Contra-indications / Precautions

● Known hypersensitivity.

Adverse Reactions

● GIT upset

● Allergic reactions

● Reversible neutropenia (rare).

Dosing

● Succimer may be administered on an outpatient basis.

● In cases of severe poisoning, succimer may be used following initial therapy with a parental chelating agent

● See dosing schedule in Murray L et al. Toxicology Handbook 2nd ed 2011.

● A clinical toxicologist should also be consulted.

Appendix 2

Chemistry of lead:

Lead (Time-Life, “The Elements”)

Physical Properties:

Elemental symbol Pb, from the Latin word plumbum meaning liquid silver.

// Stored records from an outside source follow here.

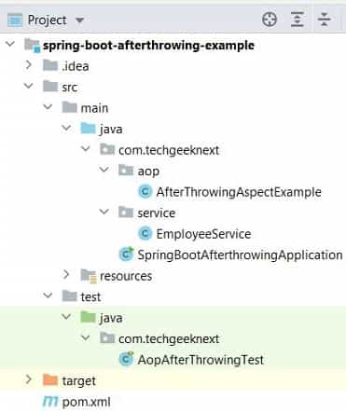Select the spring-boot-afterthrowing-example root node

click(148, 46)
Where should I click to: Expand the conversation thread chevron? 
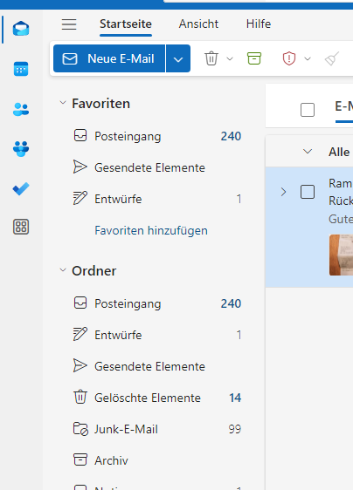(283, 192)
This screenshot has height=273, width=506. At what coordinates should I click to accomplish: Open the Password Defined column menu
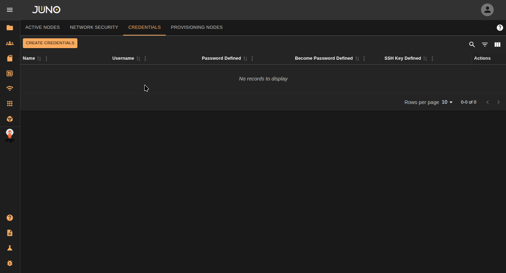point(252,59)
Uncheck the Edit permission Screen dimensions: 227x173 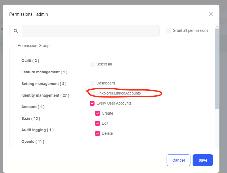98,124
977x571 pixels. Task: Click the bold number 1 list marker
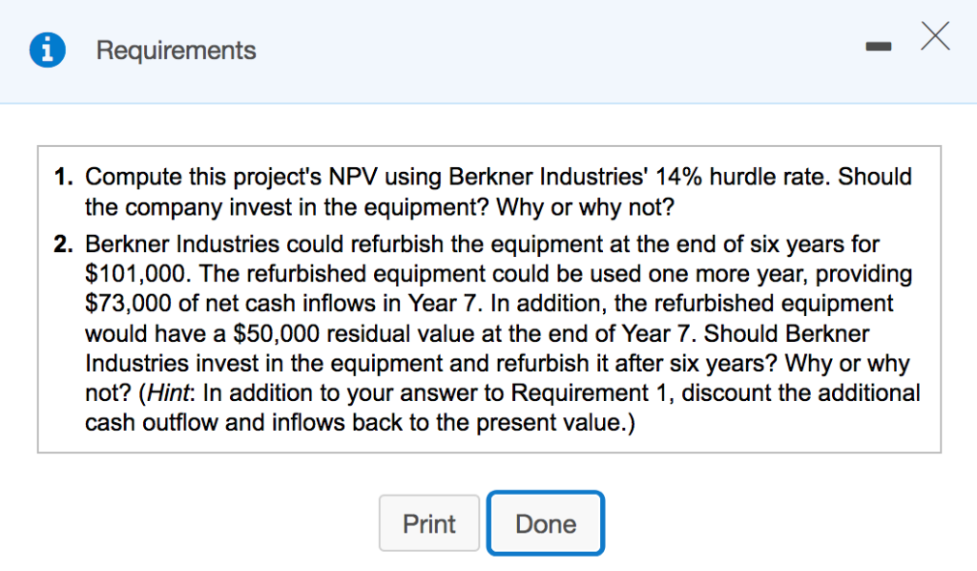click(60, 177)

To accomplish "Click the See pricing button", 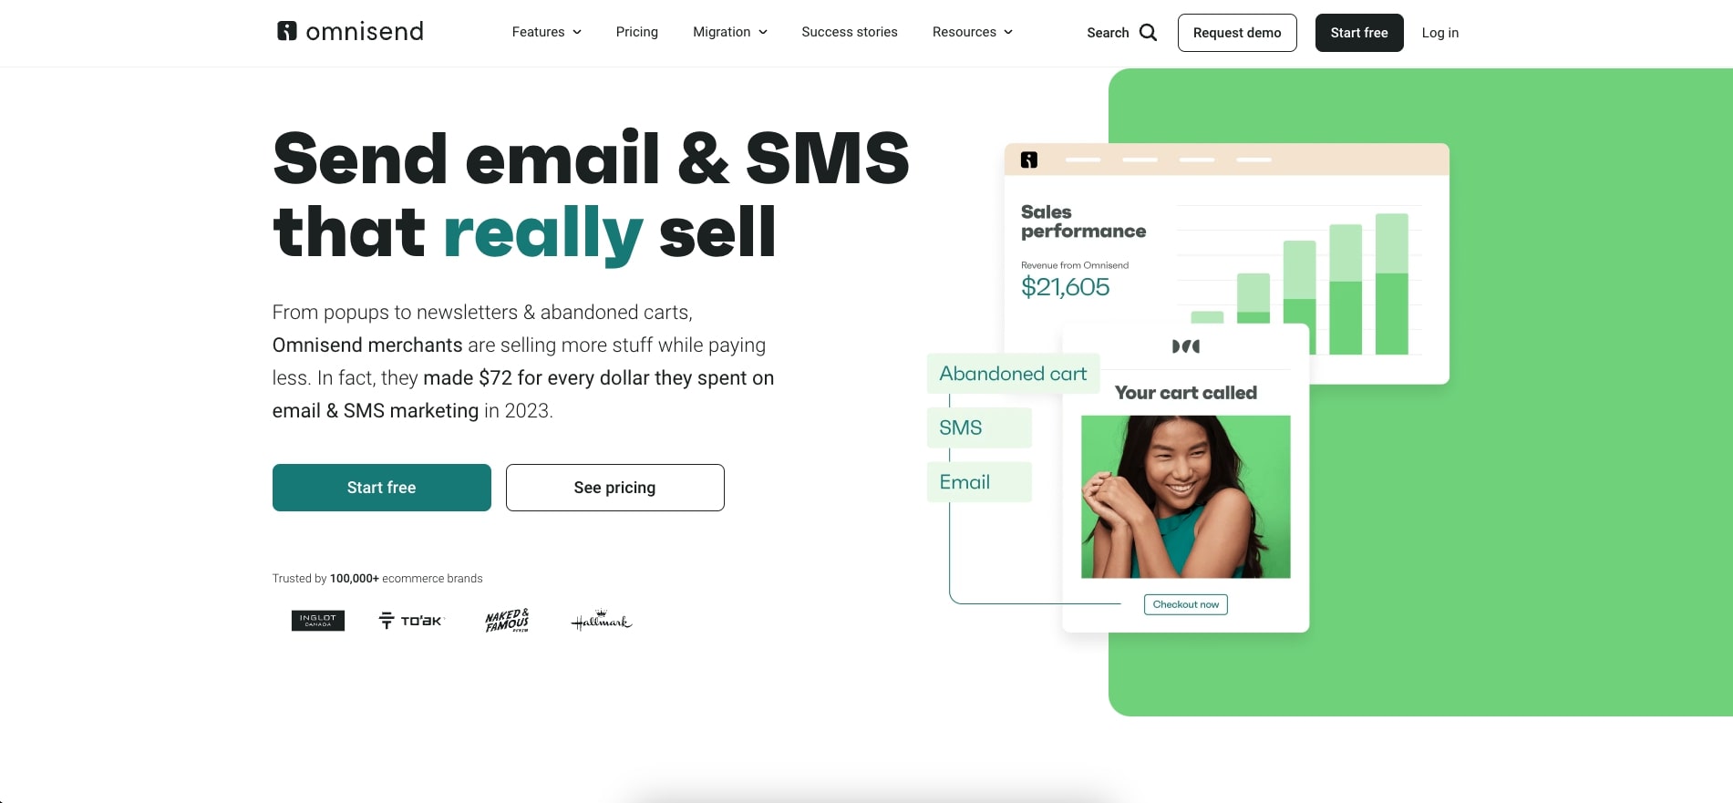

Discovery Known since ancient times.

Atomic number 82

Atomic weight 207.2

Melting point 327.46 °C

Boling point 1749 °C

Classification Metal

Alchemy symbol Lead is one of the elements which has an alchemical symbol:

Physical Appearance Bluish white

References

1. Lead poisoning in: Murray L et al. Toxicology Handbook 2nd ed 2011.

2. Lead poisoning in: Emergency Medicine 4th ed Tintinalli et al, 1996, p. 835.

3. Dimercaprol in: Murray L et al. Toxicology Handbook 2nd ed 2011.

4. Sodium Calcium Edetate in: Murray L et al. Toxicology Handbook 2nd ed 2011.

5. Succimer in: Murray L et al. Toxicology Handbook 2nd ed 2011.